For Davis, however, the context of anger will always remain the same. It has been said that metal will never die because there will always be a new wave of angry teenagers to embrace it, but for him, the concept transcends age. "Don't you have problems that happen every day?" ponders Davis. "I'm just human, man, and I choose to let that out in my music. I'll never lose that because life sometimes sucks. There are a lot of great things, but I tap into those bad] things that happen in life, and that gives me my rage and anger. I think everybody keeps that until they're 80 years old. That don't go away."
WHAT Rockstar Energy Drink Mayhem Festival
WHEN|WHERE 5:30p.m. Wednesday, Nikon at Jones Beach Theater, Wantagh
INFO $29.50-$69.50, livenation.com
Bands on the Mayhem Tour
Here's a closer look at the bands at this year's Mayhem Tour:
KORN The Grammy- winning progenitors of the nü-metal movement have stayed at the top ever since the release of their debut album in 1994. All but one of the group's 11 albums has hit the top 10, and seven have sold 1million copies or more. While 2012's dubstep- influenced "The Path to Totality" tripped up some fans, the recent "The Paradigm Shift" has been heralded as a return to aggro form with wiser yet still intense lyrics written while front man Jonathan Davis was detoxing from an addiction to benzodiazepines.
AVENGED SEVENFOLD The bill's biggest new school/old school band, this California quintet lives and breathes classic metal and hard rock influences. The recent chart-topping album "Hail to the King" basks in the glory of groups like Iron Maiden, Metallica and Guns 'N Roses, ripe with larger-than-life melodies and harmonies and keeping the flame alive.
TRIVIUM Combining classic thrash, death and metalcore influences, these Florida rockers are among successors to the Big Four of thrash, particularly Metallica, but with a modern sound. Acclaimed for being leaner and more refined, Trivium's latest album, "Vengeance Falls," was produced by Disturbed and Device frontman David Draiman.
ASKING ALEXANDRIA While it got lumped in early with the metalcore movement, this British outfit has shown its hedonistic '80s Sunset Strip stripes in a covers EP and its recent album "From Death to Destiny." Front man Danny Worsnop is screeching less and singing more, and the music is maturing.

INFORMATION PROVIDED:
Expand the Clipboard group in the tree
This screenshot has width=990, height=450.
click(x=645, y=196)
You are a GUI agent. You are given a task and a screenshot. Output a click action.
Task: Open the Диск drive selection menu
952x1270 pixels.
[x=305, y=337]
---
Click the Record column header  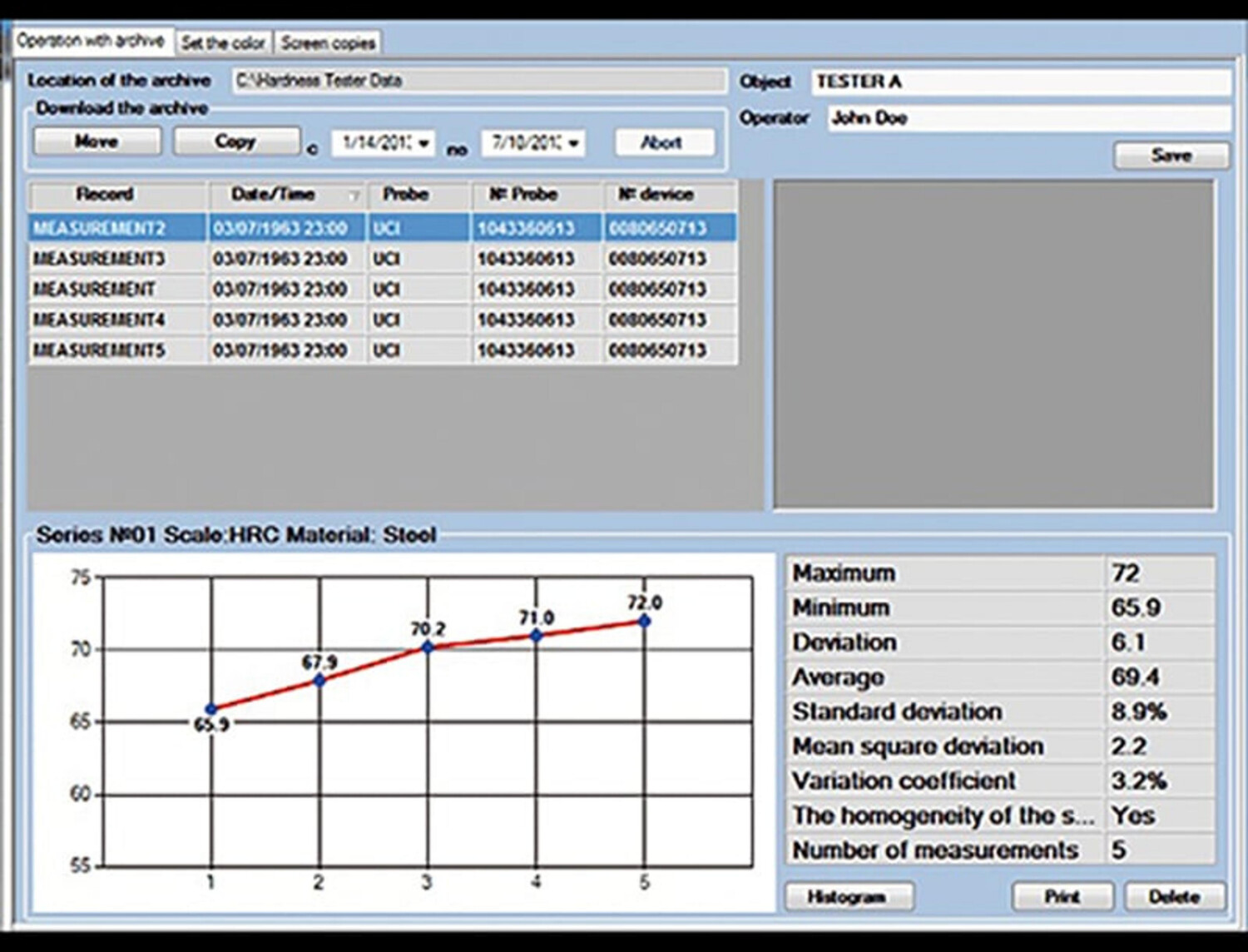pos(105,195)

YOUR GOAL:
Reproduce everything in the Mayhem Festival article from "ASKING ALEXANDRIA While" down to "music is maturing.".

ANSWER TO THIS TASK:
ASKING ALEXANDRIA While it got lumped in early with the metalcore movement, this British outfit has shown its hedonistic '80s Sunset Strip stripes in a covers EP and its recent album "From Death to Destiny." Front man Danny Worsnop is screeching less and singing more, and the music is maturing.